Thursday, March 20, 2014

Python, Bash, and Embedded Systems

Lately I've been working on a little development project, Hackamore, as an excuse to learn the programming language Python. Hackamore is a multi-threaded framework that connects to one or more Asterisk PBXes via their Asterisk Management Interface (AMI) ports with the goal of dynamically modeling their channel and call states, including calls that cross PBXes via SIP trunks.

candidates = [ candidate for candidate in self.sources.values() if candidate.fileno() >= 0 ]
effective = 0.0
while candidates:
    # Service all pending I/O on every open Socket. Our goal here
    # is to consume data in the platform buffers as quickly as possible.
    for source in select.select(candidates, NONE, NONE, effective)[0]:
        source.service()
    active = False
    # Process queued events on every open socket. Should we process all
    # Events on each Source before moving onto the next one, or should
    # we round robin? There's probably no answer that will be right
    # every time. The code below does the former. Mostly we want to
    # stimulate the Model with each Event as quickly as possible
    # regardless of the Source.
    for source in candidates:
        while True:
            event = source.get(self)
            if event == None:
                break
            active = True
            message = Event(event, source.logger)
            yield message
    effective = 0.0 if active else timeout
    if effective > self.effective:
        self.logger.debug("Multiplex.multiplex: WAITING. %s", str(self))
    self.effective = effective

It's definitely a work in progress. Hackamore is more of a developer's and tester's tool than it is any real means for an administrator to monitor their PBX activity. It's output is just a straightforward ASCII report with some minimal ANSI terminal control that works with an X terminal. And mostly it was a way to figure out how to meet all my usual needs -- multithreading, synchronization, sockets, and general source code organization -- with a programming language I had never used before.
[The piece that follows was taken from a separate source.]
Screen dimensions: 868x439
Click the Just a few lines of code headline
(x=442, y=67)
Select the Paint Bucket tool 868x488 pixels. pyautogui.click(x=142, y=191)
I like Python. It reminds me somewhat of the experimental languages like FP, BADJR, and BAFL that I played with the early 1980s when I was in graduate school and working in a research group that was investigating programming language and operating system architectures for hypothetical hardware inspired by the Japanese Fifth Generation project. Python's evolution started in 1989, so I sometimes wonder if it's creator, Guido van Rossum, had similar inspiration.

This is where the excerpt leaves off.